Simple attack path analyzer for Bloodhound that i developed for CTF machines. It fetches the graph data from the Bloodhound API and converts it into petgraph. It supports classic AD, ADCS, Azure/Entra-style nodes and edges, filters non-traversable relationships, and uses A* pathfinding to build reduced attack graphs between chosen source and target nodes.

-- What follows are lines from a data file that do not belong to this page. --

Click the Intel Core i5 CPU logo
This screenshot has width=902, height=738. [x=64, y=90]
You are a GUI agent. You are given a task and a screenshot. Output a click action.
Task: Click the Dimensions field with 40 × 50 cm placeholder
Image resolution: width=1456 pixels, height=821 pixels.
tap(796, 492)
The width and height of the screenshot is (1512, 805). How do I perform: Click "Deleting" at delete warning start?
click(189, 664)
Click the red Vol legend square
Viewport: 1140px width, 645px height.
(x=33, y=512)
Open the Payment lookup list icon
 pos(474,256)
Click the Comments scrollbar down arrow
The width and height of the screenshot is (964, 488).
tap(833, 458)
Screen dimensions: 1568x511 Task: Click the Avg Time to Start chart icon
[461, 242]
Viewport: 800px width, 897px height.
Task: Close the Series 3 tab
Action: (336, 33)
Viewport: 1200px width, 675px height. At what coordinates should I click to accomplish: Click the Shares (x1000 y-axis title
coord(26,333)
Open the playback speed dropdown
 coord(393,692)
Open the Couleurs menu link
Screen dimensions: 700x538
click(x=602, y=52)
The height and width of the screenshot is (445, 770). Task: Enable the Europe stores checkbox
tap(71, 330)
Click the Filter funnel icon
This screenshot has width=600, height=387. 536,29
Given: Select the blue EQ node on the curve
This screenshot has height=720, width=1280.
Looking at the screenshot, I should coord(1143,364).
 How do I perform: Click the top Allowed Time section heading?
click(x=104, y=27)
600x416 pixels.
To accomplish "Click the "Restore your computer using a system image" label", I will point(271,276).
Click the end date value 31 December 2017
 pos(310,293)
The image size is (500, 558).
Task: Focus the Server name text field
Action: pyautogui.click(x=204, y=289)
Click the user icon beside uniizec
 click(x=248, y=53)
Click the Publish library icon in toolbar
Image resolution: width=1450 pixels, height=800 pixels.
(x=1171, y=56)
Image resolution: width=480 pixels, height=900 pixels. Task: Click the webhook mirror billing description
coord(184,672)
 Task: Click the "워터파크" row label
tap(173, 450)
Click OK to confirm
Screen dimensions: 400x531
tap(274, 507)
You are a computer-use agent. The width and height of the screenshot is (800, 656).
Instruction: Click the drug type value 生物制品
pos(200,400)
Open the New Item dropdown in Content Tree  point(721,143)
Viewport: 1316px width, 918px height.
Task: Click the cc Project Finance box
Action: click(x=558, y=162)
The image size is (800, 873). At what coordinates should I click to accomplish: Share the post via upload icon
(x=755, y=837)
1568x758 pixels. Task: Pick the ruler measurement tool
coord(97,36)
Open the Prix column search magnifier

Pathhound -- Simple Bloodhound attack path enumerator
Usage: pathhound [OPTIONS]
Options:
-x, --no-filter Tool's default behavior is to filter out "non-traversable" edges. Set this flag to disable the default filtering
-c, --credentials <CREDENTIALS_PATH> Path to the Bloodhound credentials file (in JSON format, {"key": ..., "id": ..., "url": <opt>}) [default: ./credentials.json]
-s, --source-nodes <SOURCE_NODES> Source nodes (comma-separated, e.g. "A@COMP.COM,S-123-431-1234"; template: ALL-NON-TIER-0)
-t, --target-nodes <TARGET_NODES> Target nodes (comma-separated, e.g. "DOMAIN ADMINS@COMP.COM,S-123-431-1234"; templates: DOMAIN-ADMINS,ALL-TIER-0)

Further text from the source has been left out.